İktidarların, çıkarların, şirketlerin eline geçmiş bu Portekiz'de, "halk" unsurunu devlet kavramından çıkarıp, mevcut karar alma alanına "çekip", tek silahı olarak oy kullanmakla sınırlamak gibi bir çıkarı olmayacaktır; bu olasılık da ancak zaman zaman ortaya çıkar.
Portekiz'in en büyük nüfuzu, özünde, bu ulus-devleti oluşturan her bir insanın zihinsel yapısını değiştirmekten gelebilir ve gelmelidir. Ve bu yol, kavramlara dair daha geniş ve eleştirel bir anlayışla, düşüncemizi geliştirmemize ve "kamuoyuna" siyasi olarak doğru olarak sunulan şeyleri sorgulamamıza olanak tanıyan dil ile başlar. Ve hayır, devlet bize hiçbir şey vermez: İster çalışarak, ister vergilerle (ki bunlar yalnızca devlet egemenliğiyle ilgili işlevler için kullanılmalıdır) ve ister kendi mutluluğumuzun peşinde koşarak (ailenin temel bir unsur olduğu durumlarda) kendimize veririz. Bu, bizi hem kötü niyetli hem de kasıtlı olarak aksine ikna etmeye yönelik sürekli girişimlere rağmen böyledir.
*Cesurca inançlı bir liberal olan Gustavo Pacheco'nun anısına.
Kaynak:
1 – “Koogan-Larousse-Selections Ansiklopedik Sözlük”te, Editora Larousse do Brasil, Ltda, Rio de Janeiro, 1979, s. 349.

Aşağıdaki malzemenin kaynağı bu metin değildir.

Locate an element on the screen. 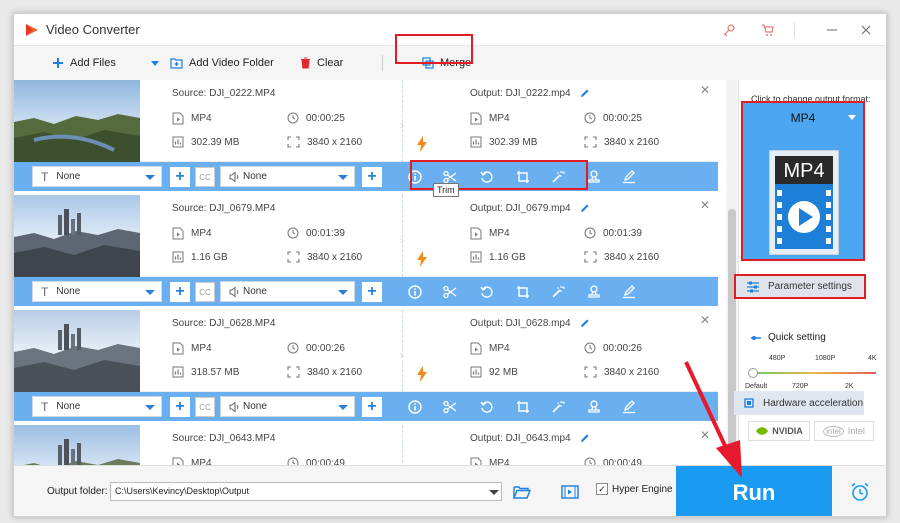 The width and height of the screenshot is (900, 523). list-scrollbar-thumb is located at coordinates (732, 337).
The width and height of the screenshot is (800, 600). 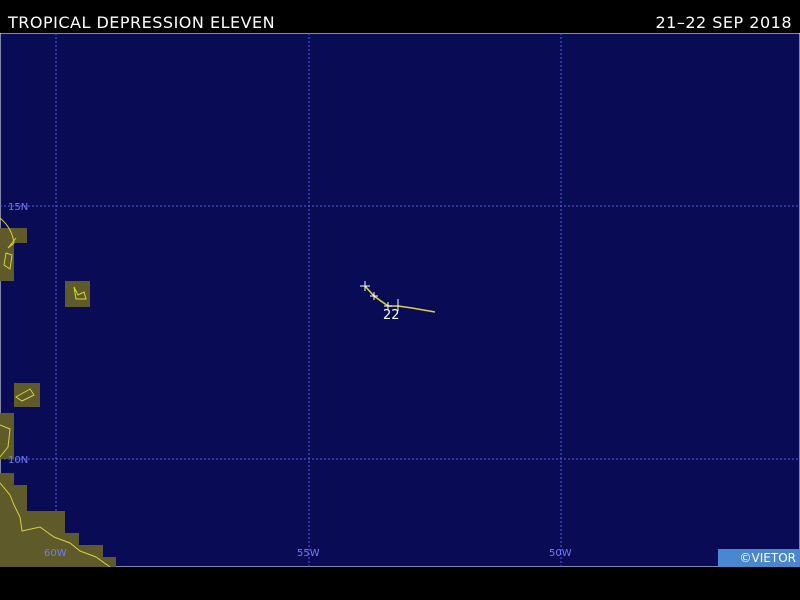 I want to click on lat-label-15n: 15N, so click(x=18, y=208).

2 – Bkz. CARLOS BLANCO DE MORAIS, “Anayasa Hukuku Dersi – Hukuk ve Normatif Sistem”, Cilt I, Almedina, 2022, s. 13.
Editör notu: Bu köşede yayınlanan makalelerin yazarlarının ifade ettiği görüşler, Oficina da Liberdade'nin tüm üyeleri tarafından tam olarak paylaşılmayabilir ve Oficina da Liberdade'nin tartışılan konulardaki tutumunu yansıtmayabilir. Küçük olmasını istedikleri devlet ve özgür olmasını istedikleri dünya konusunda ortak bir görüşe sahip olmalarına rağmen, Oficina da Liberdade üyeleri ve konuk yazarları, bunu başarmanın en iyi yolu konusunda her zaman aynı fikirde değildir.